Was this not embarrassing internationally? I remember at the time asking, like many others, why is the president not halting this? As I wrote in Ukrayinska Pravda (http://pravda.com.ua/news/2006/10/10/48810.htm), the President and Our Ukraine have a lot to blame for losing Ukraine’s chance of being invited into a Membership Action Plan at NATO’s Riga’s summit.
According to a recent poll 44 percent of Ukrainians said Prime Minister Yanukovych is the most influential political figure in Ukraine, while 19 percent credited President Yushchenko with this position. These ratings reflect not our increased trust for Yanukovych but Ukrainian disillusionment at Yushchenko and his Our Ukraine.
These figures do not yet prove that the Party of Regions is a post-Kuchma or post-oligarch political force. When I attempted to initiate an open discussion at the Harvard Ukrainian Research Institute seminar on if the Party of Regions could evolve towards post-Kuchmizm and become a normal democratic party I elicited a skeptical look on the audience’s faces. Professor George Grabowicz, editor of Krytyka, was especially skeptical (and maybe rightly so?).
Yanukovych’s comparison of Ukraine to Canada or Switzerland shows his total ignorance of Ukraine and these two countries. Both Canada and Switzerland are confederations while Ukraine is a unitary state plus an autonomous Crimea. Canada has two state languages because it has two founding peoples, the British and French. Ukraine has one titular nation, Ukrainians.

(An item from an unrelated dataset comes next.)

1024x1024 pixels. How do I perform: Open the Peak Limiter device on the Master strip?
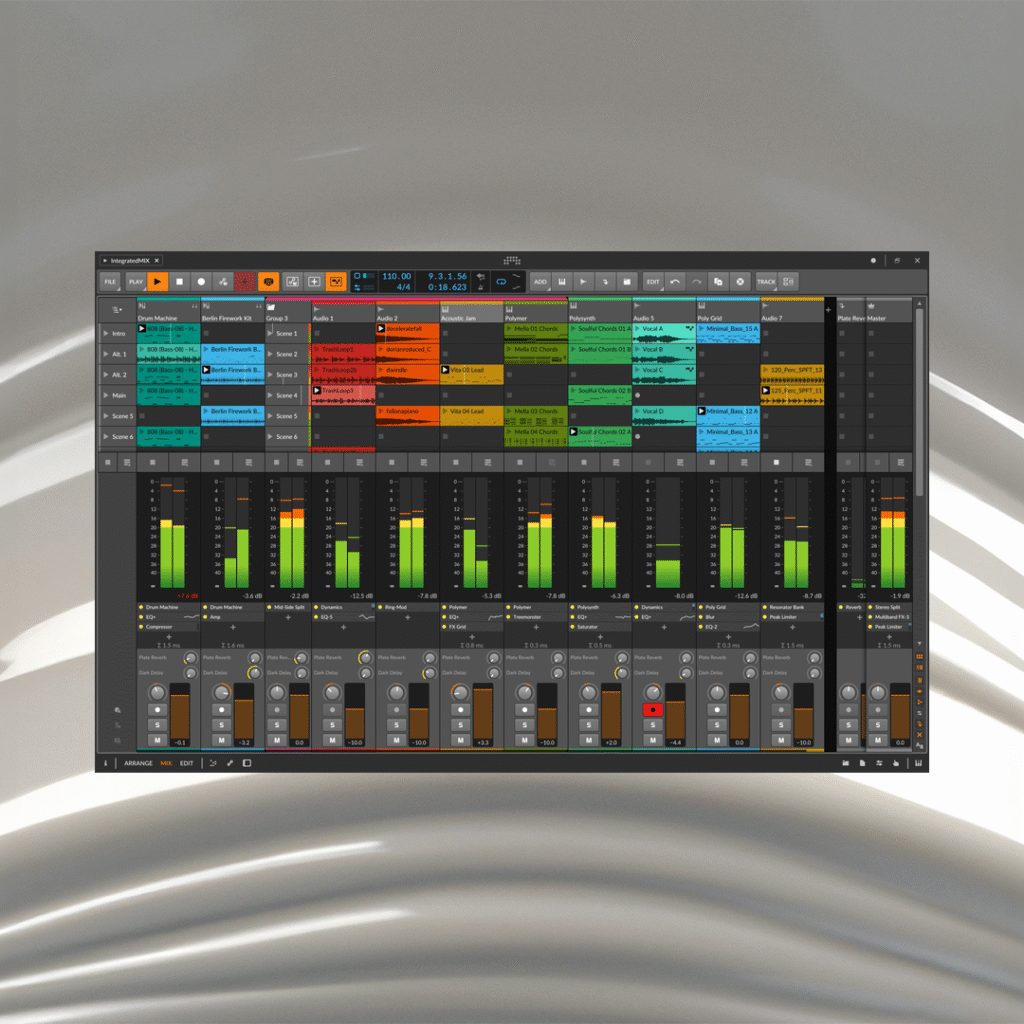coord(888,627)
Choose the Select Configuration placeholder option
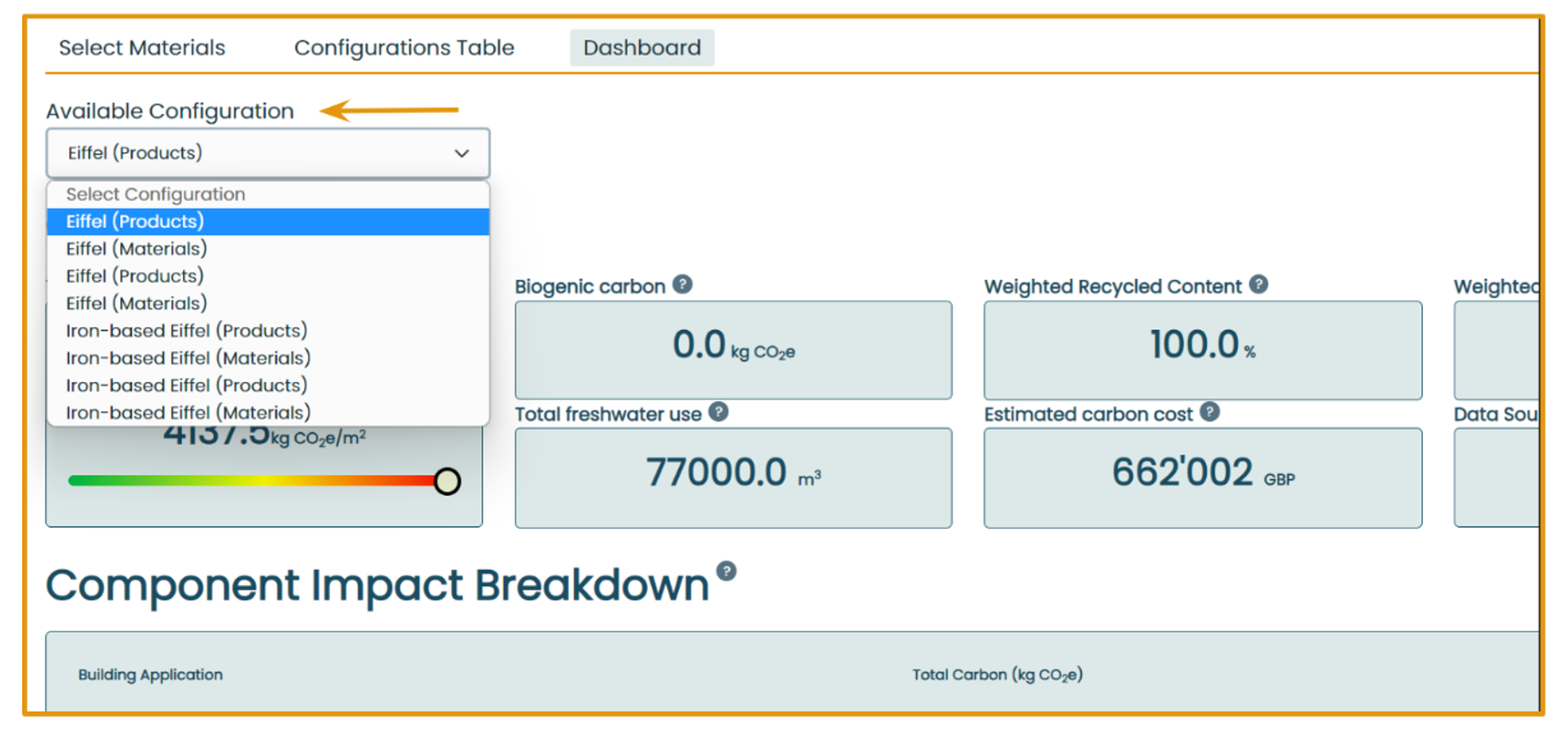 click(155, 194)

The entry of Yanukovych and the Party of Regions back into government will be seen as Yushchenko’s biggest strategic blunder and probably cause him not to be re-elected in 2009. Whenever I have given talks recently to academic and policy making audiences in the USA they have found it mind boggling that Yushchenko and Our Ukraine could have adopted such poor leadership and strategy that has permitted Yanukovych’s return to power.
In the USA and in Ukraine there is a pause to see if there will be a return to Kuchmizm, or Kuchma-lite (I have not met anybody who believes the Washington Post article)? Yushchenko meanwhile, is responding to this threat by bringing in even more Donetski into his secretariat and National Security Council, but this time from the Industrial Union of Donbas. Even Oleksandr Zinchenko has returned as an “adviser” to protests from Yushchenko’s Liubi Druzi. Ukraine really is like Groundhog Day.